How serious is measles?

Measles is a serious viral infection that is extraordinarily infectious. It used to be a routine childhood ailment, often just a week’s illness and rash, but sometimes much more severe with encephalitis and death. Fortunately, effective vaccines almost abolished it beginning over 50 years ago. The current highly effective MMR vaccine has been in use over 45 years.

But freedom from measles requires all children to be vaccinated very young, and in the past few years “vaccine deniers” have arisen (especially in the NorthWest and also in certain religious communities in New York and elsewhere, creating a pool of unvaccinated young (and not so young) people who are susceptible to the infection. Outbreaks are now becoming common.

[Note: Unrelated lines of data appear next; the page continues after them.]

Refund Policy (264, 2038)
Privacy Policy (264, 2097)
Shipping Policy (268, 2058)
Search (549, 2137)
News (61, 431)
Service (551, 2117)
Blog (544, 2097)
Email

What does this mean for me?

Each of you in Orchard Health Care should be protected from developing measles. We took steps in the past two years to confirm everyone’s immunization history and to test every adult in the practice for protective measles antibody. We even included older adults who believed they had had the disease as a child but had never had the vaccine (a few were indeed unprotected). We then administered the MMR (measles, mumps, rubella) vaccine to anyone who was not clearly protected. We believe we have checked everyone.

Vaccines are safe and effective

We give each of you many vaccines, which we are blessed to have. Many physicians have never seen a case of measles, or hemophilus influenza encephalitis, or tetanus, because our vaccines have suppressed or eliminated such scourges. If you have specific questions, we are happy to answer them. But the quick study is that vaccines in current use are overwhelmingly effective and safe. Vaccine deniers are simply and decisively wrong.